[Excerpt to read — start]

Was thinking a Mahlkonig EK43S would be a nice combo......


----------



## coffeechap (Apr 5, 2012)

I will be listing an immaculate La Pavoni professional in a weeks or so time ! Old brass group 49 mm


----------



## Tbay1 (Oct 21, 2017)

Can anyone suggest where to buy one new?


----------



## jt196 (Jan 4, 2012)

I invested in a LaPav EP Xmas time, just before a Niche grinder arrived mid-Jan. The grinder has made a world of difference, as has brushing up on my tamping skills. I'm now getting good shots out of both the GC and the Pav.

Once the grinds are in the portfilter, I get a 3D printed funnel/stirring rim on the PF, stir the grinds, tap the side of the PF, tap it on the counter. I've got a cheapo distribution/levelling tool that I use, then tamp with a Motta comp tamper. All this takes less than a minute. Since I've been doing this, I've noticed a huge improvement in shot quality. As gleaned over this last month, I think the combo of a dialled in grinds from a good grinder and tamping techniques are the bulk of the job done.

[Excerpt to read — finish]

◆ Problems to solve
1. Can you sum up the espresso forum thread in two sentences?
2. Could you extract the passage of the espresso forum thread starting at "## jt196 (Jan" and ending at "and the Pav."?

[Source data — start]

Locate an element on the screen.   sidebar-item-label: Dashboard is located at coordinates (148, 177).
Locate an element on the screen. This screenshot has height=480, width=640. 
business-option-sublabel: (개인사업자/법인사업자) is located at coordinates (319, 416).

[Source data — finish]

◆ Responses
1. One poster plans to list an immaculate La Pavoni professional with an old 49 mm brass group, and another asks where to buy one new. A third poster, who bought a La Pavoni EP shortly before a Niche grinder arrived, credits the grinder and better tamping technique for a huge improvement in shot quality.

2.
## jt196 (Jan 4, 2012)

I invested in a LaPav EP Xmas time, just before a Niche grinder arrived mid-Jan. The grinder has made a world of difference, as has brushing up on my tamping skills. I'm now getting good shots out of both the GC and the Pav.